_EXERCISE DIRECTIONS_
Reproduce, word for word, the entries from the line containing "Locate an element on the screen. Image" through the line containing "pyautogui.click(x=296, y=83)", including both of those lines.

_EXCERPTED RECORDS_
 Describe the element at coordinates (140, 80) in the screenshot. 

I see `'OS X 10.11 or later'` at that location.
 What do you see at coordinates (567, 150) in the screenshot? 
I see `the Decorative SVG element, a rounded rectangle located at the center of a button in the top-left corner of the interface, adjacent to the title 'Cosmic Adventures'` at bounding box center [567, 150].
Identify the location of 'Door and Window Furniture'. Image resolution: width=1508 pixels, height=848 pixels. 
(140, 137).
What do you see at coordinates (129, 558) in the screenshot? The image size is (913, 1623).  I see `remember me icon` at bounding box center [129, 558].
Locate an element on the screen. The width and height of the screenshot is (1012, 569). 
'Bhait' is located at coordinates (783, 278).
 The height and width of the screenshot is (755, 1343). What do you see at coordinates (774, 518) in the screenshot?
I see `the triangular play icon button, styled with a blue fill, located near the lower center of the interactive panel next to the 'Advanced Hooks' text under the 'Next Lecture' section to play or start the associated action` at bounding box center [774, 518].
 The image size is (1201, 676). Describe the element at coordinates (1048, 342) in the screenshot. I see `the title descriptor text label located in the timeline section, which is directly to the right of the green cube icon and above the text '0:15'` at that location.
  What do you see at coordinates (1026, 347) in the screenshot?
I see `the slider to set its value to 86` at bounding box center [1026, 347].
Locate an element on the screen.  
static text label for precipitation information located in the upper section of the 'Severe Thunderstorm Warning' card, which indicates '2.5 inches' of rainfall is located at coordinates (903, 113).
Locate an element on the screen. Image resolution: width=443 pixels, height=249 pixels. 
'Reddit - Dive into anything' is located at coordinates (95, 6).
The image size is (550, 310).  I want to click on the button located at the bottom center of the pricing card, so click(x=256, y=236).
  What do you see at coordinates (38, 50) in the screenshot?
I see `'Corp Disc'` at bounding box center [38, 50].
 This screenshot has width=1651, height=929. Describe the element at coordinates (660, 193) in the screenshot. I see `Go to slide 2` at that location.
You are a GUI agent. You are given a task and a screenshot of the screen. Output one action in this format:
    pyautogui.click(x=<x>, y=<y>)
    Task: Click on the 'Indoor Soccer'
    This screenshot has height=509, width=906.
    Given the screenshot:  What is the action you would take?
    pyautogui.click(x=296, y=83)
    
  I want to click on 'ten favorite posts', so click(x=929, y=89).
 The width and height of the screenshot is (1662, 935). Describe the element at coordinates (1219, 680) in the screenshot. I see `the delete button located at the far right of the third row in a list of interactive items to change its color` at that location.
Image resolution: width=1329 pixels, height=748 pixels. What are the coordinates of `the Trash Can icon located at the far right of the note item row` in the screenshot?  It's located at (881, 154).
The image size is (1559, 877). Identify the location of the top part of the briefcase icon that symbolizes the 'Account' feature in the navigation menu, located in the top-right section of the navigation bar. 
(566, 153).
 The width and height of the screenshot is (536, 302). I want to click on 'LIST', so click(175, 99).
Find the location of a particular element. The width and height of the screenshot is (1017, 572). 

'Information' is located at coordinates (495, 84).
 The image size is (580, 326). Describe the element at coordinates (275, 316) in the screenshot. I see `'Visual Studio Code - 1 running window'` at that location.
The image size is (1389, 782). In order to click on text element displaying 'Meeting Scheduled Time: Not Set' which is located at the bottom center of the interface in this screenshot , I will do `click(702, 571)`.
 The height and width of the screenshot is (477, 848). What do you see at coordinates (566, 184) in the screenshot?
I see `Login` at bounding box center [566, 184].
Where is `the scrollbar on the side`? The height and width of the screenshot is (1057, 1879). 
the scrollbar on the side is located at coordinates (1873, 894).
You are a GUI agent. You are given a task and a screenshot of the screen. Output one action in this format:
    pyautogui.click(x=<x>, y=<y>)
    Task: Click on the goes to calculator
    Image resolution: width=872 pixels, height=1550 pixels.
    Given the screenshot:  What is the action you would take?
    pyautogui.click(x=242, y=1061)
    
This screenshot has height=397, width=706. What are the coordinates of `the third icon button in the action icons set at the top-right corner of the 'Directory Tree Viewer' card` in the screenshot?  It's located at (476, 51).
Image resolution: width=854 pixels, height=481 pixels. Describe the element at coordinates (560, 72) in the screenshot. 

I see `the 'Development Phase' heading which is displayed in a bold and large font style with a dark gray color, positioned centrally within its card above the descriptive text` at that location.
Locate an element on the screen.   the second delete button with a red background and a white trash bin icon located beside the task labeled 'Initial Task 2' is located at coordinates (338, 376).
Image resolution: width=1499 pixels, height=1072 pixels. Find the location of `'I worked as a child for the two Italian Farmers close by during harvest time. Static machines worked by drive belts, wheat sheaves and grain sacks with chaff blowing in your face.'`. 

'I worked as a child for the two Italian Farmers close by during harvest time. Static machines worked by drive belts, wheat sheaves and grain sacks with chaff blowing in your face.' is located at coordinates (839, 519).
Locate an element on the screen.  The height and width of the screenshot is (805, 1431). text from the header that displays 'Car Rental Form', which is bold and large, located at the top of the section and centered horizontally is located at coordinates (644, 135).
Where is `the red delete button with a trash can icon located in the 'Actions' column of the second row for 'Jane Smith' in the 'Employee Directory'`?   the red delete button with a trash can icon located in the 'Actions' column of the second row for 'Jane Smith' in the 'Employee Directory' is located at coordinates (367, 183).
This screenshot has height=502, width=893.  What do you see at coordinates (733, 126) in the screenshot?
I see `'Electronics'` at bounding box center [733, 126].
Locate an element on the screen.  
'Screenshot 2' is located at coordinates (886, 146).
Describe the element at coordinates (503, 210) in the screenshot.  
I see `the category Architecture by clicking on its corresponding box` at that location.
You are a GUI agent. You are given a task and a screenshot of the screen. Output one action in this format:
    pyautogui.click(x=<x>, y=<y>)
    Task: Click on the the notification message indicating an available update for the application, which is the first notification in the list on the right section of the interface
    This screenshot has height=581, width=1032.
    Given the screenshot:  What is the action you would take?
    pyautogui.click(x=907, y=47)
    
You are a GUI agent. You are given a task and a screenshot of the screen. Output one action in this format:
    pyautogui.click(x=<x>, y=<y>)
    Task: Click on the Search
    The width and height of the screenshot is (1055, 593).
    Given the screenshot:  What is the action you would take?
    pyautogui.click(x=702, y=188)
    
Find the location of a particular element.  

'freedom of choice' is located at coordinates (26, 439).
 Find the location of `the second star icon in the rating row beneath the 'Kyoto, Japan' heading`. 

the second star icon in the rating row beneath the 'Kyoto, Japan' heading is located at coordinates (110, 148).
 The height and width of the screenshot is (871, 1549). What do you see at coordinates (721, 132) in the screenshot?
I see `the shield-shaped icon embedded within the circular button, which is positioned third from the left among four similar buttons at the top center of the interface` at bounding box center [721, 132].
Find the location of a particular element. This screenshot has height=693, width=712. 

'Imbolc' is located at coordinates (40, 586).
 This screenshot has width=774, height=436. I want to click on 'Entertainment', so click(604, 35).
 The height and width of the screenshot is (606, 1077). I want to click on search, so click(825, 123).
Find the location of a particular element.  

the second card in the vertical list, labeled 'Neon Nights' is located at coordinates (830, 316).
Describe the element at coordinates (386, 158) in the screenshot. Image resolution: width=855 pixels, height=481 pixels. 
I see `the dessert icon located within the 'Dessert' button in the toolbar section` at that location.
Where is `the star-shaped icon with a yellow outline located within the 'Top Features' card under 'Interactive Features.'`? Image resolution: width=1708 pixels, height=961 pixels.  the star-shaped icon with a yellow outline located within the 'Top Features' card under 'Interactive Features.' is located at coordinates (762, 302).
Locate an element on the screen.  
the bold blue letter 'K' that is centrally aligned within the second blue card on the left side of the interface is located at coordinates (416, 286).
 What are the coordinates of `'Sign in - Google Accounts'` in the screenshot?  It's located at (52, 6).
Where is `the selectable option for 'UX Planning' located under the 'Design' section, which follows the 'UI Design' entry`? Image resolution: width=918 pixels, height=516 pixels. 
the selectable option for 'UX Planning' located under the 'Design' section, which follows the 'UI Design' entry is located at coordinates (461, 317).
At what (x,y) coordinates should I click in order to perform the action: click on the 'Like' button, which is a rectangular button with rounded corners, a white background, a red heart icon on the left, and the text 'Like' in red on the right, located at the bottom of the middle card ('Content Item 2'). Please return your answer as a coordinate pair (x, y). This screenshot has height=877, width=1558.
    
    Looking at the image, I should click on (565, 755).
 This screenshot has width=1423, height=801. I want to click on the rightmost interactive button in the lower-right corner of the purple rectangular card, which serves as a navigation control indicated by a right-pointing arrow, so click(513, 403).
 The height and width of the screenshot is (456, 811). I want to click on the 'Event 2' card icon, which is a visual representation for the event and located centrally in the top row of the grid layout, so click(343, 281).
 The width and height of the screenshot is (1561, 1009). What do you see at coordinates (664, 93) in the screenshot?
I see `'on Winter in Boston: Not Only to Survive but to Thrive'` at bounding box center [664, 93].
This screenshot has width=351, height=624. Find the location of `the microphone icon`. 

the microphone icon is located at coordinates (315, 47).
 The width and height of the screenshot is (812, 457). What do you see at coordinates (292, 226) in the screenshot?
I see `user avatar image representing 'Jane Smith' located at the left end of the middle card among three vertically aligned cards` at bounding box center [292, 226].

_FULL RESPONSE_
Locate an element on the screen. Image resolution: width=443 pixels, height=249 pixels. 
'Reddit - Dive into anything' is located at coordinates (95, 6).
The image size is (550, 310).  I want to click on the button located at the bottom center of the pricing card, so click(x=256, y=236).
  What do you see at coordinates (38, 50) in the screenshot?
I see `'Corp Disc'` at bounding box center [38, 50].
 This screenshot has width=1651, height=929. Describe the element at coordinates (660, 193) in the screenshot. I see `Go to slide 2` at that location.
You are a GUI agent. You are given a task and a screenshot of the screen. Output one action in this format:
    pyautogui.click(x=<x>, y=<y>)
    Task: Click on the 'Indoor Soccer'
    This screenshot has height=509, width=906.
    Given the screenshot:  What is the action you would take?
    pyautogui.click(x=296, y=83)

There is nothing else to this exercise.